Index template + ingest pipeline

 
// index template
const indexTemplate = {
  index_patterns: ["tavily-*"],
  mappings: {
    properties: {
      url: { type: "keyword" },
      title: { type: "text", analyzer: "standard" },
      snippet: { type: "text", analyzer: "standard" },
      content: { type: "text", analyzer: "english" },
      published_at: { type: "date" },
      source: { type: "keyword" },
      language: { type: "keyword" },
      tags: { type: "keyword" },
      score: { type: "float" },
      domain: { type: "keyword" },
      content_hash: { type: "keyword" },
      content_vector: { type: "dense_vector", dims: 768 }
    }
  }
}

// ingest pipeline
const ingestPipeline = {
  description: "Normalize Tavily docs",
  processors: [
    { // extract domain
      "script": { "source": "ctx.domain = ctx.url != null ? new URL(ctx.url).hostname : null" }
    },
    { // normalize date
      "date": { "field": "published_at", "target_field": "published_at", "formats": ["ISO8601","yyyy-MM-dd"] }
    },
    { // compute fingerprint
      "set": { "field": "content_hash", "value": "{{{content}}}" } // replace with actual fingerprinting step in production
    },
    { // call external vector encoder via webhook (handled outside runtime)
      "set": { "field": "content_vector", "value": null } // populate with encoder output before indexing
    }
  ]
}
  • Pipeline notes: run encoder as an external service (skill calls) and populate content_vector before final bulk index; compute deterministic content_hash in a worker; ensure API keys via env vars.

3

Configure retry/backoff bulk size circuit breaker in OpenClaw ingest pipeline for 429/503

Implement retries/backoff, bulk batching and a circuit breaker inside your OpenClaw skill’s HTTP wrapper: detect 429/503, honor Retry-After, apply exponential backoff with jitter, send records in configurable bulk sizes, limit concurrency, and store circuit-breaker state outside the agent (Redis or DB) so it survives restarts.

 

Implementation pattern

 

Use env vars for params, log every decision, and keep state external.

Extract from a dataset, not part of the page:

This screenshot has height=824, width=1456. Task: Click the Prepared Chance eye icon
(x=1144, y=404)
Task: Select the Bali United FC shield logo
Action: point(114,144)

Key points:

  • Retry: exponential backoff + jitter, stop on non-retryable status.
  • Bulk: batch by size/time, semaphore for concurrency.
  • Circuit breaker: track failures and cooldown in Redis; short-circuit when open.
```js // Node.js skill wrapper example const axios = require('axios') // Redis client assumed async function callWithRetry(url,payload){ const max=5; for(let i=0;isetTimeout(r,wait)) } } throw new Error('max retries') } ```

4

Troubleshoot Tavily documents not searchable: Claw Agent logs, connector sync job, index refresh, shard allocation, mapping conflicts

Start by checking the Claw Agent logs for connector errors, confirm the connector sync job completed successfully, force or verify an index refresh, inspect shard allocation/cluster health for unassigned shards, and resolve any mapping conflicts (reindex with corrected mappings if needed). Ensure credentials and permissions are correct.

 

Troubleshooting checklist

 
  • Claw Agent logs: look for auth failures, 4xx/5xx, exceptions or timeouts in the agent runtime logs.
  • Connector sync job: check last run, errors, backoff or queueing in ClawHub/connector UI.
  • Index refresh: confirm automatic refresh or trigger manual refresh so new docs become searchable.
  • Shard allocation: check cluster health (yellow/red) and unassigned shards; fix node/disk issues.
  • Mapping conflicts: identify field-type mismatches; resolve by reindexing with correct mappings or renaming fields.